Hey Lonely Planet: I don't want to burst your bubble, but that activity you were describing in the Istanbul bathhouse is paying for sex, and that's prostitution! What you're doing is telling gay men where to go to engage in illegal prostitution! So if you're telling gay men where to go for some paid sex, then why not tell straight men, too? After all, there might be some really funky, cool establishments that offer an authentic 'Turkish bordello' experience that might be of interest to straight male travelers. You could even do what Lonely Planet is renowned for, which is steering well-funded Western travelers away from the most grotty and exploitative sides of tourism, to the more (relatively) sustainable and authentic.

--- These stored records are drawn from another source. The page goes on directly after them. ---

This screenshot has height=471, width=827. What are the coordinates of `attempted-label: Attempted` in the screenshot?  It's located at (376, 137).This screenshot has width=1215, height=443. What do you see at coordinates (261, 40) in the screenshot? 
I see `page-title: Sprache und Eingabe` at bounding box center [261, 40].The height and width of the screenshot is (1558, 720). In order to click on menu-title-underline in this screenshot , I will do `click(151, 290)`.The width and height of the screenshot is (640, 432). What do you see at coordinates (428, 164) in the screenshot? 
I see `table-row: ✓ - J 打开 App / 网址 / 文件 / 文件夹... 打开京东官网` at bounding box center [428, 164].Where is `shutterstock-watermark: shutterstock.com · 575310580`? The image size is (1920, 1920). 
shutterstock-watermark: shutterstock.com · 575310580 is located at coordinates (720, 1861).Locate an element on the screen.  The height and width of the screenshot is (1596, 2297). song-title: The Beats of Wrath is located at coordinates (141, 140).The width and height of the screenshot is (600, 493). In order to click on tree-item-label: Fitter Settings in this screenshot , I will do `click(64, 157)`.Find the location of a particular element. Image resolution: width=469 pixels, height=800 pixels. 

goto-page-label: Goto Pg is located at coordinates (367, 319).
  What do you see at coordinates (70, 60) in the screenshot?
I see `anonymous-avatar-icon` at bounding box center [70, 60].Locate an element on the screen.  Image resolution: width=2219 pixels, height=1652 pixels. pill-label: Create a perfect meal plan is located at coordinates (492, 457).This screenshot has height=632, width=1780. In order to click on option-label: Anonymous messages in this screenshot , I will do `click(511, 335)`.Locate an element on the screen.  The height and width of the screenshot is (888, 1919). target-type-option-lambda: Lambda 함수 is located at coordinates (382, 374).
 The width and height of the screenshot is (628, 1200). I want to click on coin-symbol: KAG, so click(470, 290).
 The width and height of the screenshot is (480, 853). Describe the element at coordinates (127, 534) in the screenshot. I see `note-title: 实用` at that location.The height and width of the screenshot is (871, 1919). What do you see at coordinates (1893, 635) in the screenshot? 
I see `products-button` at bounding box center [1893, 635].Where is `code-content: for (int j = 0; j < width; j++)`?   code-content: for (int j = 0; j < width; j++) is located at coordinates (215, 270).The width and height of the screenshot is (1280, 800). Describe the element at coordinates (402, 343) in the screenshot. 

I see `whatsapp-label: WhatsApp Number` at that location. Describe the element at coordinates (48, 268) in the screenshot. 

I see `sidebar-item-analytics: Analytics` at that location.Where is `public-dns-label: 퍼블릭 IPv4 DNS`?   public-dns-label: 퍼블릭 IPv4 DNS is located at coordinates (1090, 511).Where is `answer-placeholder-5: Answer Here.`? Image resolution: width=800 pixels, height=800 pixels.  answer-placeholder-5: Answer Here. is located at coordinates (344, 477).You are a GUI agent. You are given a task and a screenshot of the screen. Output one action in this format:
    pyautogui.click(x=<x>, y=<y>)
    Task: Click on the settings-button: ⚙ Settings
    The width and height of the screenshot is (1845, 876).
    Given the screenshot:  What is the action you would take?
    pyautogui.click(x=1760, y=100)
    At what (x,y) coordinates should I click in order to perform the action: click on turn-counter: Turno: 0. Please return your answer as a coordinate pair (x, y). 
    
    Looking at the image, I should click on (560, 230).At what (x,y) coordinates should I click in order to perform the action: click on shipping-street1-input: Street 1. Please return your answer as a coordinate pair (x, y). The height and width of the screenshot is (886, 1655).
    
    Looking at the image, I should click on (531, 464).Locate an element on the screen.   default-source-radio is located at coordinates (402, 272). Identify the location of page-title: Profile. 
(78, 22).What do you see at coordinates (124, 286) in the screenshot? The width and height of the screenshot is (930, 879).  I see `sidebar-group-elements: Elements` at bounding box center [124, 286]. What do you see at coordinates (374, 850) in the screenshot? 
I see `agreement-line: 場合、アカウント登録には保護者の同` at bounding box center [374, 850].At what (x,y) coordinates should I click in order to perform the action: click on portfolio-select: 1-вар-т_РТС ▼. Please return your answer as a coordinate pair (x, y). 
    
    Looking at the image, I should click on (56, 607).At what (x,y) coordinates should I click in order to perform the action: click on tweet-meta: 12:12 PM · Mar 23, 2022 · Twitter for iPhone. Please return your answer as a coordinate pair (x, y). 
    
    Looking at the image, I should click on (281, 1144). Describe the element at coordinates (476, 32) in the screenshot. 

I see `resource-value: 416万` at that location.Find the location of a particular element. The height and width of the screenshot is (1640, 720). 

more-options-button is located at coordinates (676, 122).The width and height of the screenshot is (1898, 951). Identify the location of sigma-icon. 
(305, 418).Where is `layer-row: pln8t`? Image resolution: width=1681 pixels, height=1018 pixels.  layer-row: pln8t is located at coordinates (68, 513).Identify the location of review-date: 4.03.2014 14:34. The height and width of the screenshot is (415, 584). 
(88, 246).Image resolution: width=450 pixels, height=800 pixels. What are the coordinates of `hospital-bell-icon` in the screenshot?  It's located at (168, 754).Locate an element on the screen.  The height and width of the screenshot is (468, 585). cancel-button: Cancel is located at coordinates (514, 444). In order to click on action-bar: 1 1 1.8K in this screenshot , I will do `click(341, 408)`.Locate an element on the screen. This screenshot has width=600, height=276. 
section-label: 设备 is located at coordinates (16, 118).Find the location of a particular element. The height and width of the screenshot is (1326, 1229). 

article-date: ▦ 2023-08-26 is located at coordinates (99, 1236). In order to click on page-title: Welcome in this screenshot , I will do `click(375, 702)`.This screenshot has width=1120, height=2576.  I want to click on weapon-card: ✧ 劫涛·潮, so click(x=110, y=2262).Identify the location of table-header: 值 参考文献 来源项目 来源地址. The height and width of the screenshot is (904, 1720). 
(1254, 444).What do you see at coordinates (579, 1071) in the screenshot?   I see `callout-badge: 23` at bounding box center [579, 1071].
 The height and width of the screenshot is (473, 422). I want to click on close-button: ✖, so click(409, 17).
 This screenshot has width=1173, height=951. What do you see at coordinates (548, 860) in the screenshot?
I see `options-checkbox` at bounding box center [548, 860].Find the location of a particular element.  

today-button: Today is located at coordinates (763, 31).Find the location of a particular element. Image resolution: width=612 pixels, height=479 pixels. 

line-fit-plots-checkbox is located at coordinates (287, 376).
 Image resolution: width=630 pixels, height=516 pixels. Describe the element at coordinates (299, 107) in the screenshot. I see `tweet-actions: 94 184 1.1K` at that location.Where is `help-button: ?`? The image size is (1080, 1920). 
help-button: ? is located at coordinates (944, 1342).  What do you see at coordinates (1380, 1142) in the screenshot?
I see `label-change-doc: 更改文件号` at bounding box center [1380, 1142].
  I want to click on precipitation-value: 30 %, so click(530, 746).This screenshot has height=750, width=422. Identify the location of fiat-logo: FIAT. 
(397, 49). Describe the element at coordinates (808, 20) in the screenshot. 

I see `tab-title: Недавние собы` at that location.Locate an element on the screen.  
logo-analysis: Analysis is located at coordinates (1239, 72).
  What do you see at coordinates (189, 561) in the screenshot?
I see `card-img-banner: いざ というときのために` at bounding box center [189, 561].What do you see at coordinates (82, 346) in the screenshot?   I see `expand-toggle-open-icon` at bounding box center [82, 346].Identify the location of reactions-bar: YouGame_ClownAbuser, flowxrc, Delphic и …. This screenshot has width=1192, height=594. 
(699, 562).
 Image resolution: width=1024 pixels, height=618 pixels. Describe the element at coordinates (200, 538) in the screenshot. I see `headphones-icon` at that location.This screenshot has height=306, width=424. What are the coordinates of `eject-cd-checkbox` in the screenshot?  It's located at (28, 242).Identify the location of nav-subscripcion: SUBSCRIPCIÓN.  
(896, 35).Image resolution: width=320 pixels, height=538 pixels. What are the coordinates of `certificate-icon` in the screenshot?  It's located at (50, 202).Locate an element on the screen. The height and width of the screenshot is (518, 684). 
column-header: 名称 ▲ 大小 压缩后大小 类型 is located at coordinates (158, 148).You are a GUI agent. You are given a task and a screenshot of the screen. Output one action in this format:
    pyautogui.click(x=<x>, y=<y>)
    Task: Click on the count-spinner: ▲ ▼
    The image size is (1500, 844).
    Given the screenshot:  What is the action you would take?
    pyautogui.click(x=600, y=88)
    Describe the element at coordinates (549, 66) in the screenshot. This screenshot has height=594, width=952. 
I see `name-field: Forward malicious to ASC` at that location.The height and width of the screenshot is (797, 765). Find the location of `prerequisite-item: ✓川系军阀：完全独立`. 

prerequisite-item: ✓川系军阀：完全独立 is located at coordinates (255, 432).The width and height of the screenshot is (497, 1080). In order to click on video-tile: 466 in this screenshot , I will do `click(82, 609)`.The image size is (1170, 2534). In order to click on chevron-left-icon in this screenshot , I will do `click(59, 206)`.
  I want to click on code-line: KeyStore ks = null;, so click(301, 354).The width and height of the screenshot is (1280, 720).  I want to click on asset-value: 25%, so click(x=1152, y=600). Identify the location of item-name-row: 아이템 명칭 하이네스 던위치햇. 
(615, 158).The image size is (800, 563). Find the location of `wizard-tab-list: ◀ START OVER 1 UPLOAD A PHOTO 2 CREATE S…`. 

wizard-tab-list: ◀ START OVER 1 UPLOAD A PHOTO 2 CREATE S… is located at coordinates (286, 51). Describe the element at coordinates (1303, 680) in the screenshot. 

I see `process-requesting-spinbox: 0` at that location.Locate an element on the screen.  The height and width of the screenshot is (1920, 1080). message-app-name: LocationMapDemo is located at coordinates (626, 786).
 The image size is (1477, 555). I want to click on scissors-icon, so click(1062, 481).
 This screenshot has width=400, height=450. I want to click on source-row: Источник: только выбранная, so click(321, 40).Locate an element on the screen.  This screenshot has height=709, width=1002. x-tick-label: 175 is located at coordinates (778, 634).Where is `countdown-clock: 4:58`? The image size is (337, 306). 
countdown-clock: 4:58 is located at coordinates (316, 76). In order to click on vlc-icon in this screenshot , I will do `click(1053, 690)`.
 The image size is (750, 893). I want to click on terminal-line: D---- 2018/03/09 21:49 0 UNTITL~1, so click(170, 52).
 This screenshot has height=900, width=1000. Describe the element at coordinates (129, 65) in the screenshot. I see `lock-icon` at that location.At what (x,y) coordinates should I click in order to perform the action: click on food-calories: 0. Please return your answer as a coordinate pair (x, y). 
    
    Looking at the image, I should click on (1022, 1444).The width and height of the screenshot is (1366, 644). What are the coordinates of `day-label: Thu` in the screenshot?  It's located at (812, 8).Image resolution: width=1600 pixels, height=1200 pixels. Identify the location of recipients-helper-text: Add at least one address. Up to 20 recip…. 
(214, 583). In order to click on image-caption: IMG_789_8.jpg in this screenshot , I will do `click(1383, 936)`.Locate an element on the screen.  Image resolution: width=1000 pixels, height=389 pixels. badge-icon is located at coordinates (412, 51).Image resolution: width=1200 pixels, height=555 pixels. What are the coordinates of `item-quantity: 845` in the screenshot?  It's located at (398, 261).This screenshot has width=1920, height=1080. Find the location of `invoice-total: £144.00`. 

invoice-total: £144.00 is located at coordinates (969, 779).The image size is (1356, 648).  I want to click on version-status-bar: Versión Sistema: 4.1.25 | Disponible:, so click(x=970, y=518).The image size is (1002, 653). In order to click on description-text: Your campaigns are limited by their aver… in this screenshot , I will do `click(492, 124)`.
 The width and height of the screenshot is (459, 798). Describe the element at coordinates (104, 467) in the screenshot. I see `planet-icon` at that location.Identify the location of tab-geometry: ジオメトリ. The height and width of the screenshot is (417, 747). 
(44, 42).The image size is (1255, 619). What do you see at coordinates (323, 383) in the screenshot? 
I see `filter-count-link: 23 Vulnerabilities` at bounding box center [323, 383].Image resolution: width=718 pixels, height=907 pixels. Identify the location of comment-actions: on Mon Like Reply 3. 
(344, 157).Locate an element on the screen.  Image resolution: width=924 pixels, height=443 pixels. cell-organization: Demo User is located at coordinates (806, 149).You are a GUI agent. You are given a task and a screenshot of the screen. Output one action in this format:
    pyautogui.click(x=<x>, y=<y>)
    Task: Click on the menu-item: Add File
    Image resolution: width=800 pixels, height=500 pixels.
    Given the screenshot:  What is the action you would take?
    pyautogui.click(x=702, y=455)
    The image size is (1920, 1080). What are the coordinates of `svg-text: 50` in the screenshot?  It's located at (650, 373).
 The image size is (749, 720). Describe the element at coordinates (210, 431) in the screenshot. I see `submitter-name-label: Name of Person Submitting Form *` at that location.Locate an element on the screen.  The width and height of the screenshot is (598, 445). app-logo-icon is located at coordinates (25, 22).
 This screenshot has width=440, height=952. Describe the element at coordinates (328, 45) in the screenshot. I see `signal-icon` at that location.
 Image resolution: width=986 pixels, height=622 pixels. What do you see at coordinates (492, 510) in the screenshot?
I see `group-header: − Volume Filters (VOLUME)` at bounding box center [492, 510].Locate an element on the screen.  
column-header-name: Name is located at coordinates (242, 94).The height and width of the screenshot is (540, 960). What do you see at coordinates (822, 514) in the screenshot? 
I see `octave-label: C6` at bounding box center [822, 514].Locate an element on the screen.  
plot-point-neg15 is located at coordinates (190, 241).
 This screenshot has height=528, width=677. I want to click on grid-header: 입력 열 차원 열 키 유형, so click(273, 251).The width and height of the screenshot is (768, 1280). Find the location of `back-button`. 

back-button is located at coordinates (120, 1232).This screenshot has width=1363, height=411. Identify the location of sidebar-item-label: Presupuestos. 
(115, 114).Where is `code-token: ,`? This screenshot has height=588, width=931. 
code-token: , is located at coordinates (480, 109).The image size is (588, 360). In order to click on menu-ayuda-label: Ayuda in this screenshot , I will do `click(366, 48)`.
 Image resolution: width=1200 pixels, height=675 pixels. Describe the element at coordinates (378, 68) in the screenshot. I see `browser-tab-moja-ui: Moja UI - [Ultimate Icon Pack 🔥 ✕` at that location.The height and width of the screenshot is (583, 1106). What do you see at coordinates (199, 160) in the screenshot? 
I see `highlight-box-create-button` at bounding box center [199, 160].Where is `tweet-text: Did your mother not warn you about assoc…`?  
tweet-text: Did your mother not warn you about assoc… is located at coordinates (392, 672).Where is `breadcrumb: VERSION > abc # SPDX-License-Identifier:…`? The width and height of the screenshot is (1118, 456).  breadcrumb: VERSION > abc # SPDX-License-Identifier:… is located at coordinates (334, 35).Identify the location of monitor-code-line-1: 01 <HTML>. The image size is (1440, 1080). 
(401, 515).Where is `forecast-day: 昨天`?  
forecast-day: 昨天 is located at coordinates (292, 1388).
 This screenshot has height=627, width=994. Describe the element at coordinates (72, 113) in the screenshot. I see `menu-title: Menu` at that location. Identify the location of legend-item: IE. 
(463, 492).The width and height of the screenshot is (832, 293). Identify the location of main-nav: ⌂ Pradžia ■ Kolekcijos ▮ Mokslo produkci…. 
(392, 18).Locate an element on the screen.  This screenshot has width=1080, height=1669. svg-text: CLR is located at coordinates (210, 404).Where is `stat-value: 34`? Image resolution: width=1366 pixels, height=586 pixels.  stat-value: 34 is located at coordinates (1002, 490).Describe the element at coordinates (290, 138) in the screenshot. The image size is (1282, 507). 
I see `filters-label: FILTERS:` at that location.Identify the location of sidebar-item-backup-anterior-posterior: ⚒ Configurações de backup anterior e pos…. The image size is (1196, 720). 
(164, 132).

Yet there's not a single word about any heterosexual paid-sex establishments, whether nasty or decent. This is also true of every Lonely Planet guide I've read for European cities -- or for any place on the planet. Heterosexual prostitution is regarded as seedy and grim, and is either never mentioned at all, or only with a lot of finger-wagging about human trafficking, diseases, economic power imbalances and organized crime. Visiting a bordello in Cologne, Vienna, or Budapest (each of which features large, professionally-run whorehouses like this) is never treated as a fun diversion after a hard day wandering the historical sites. These places aren't even mentioned. The only time you'll ever learn of the existence of a bordello from a LP guide is if it's been converted -- into a trendy new gay bar!
Now, Lonely Planet might respond: We don't think prostitution is an appropriate tourist activity. It encourages young people to sell their bodies for money. It exploits power imbalances. It can spread disease. And anyway, if someone really wants information about it, he can always go to the Internet.
I think that about covers the bases. Those are all pretty good reasons to not mention prostitution at all in your tour guides, and if that were your decision, I would respect it. Yet don't all those rationales also apply to homosexual prostitution? Doesn't that also potentially involve disease, economic imbalances, etc? Then why are there studiously nonjudgmental tips about Turkish bathhouse catamites furnished in Lonely Planet guides?
I say, Lonely Planet, that what's good for the goose is good for the philanderer. Either all paid sex is always wrong, in which case you shouldn't help wealthy Australian businessmen locate "delicious" young Turkish masseurs, or you recognize buying sex as a travel activity for everyone who might be interested in that sort of thing -- including straight men and desperate housewives. This is, of course, not to say that you have to endorse anything sleazy -- be your respectable bourgeois self, and highlight only those establishments that conduct their business in a (relatively) responsible fashion. And that feature some of the local color as well!
How about it, LP? Are you ready to update your sexual mores to a post-PC era? Or will it be 1993 forever, down under?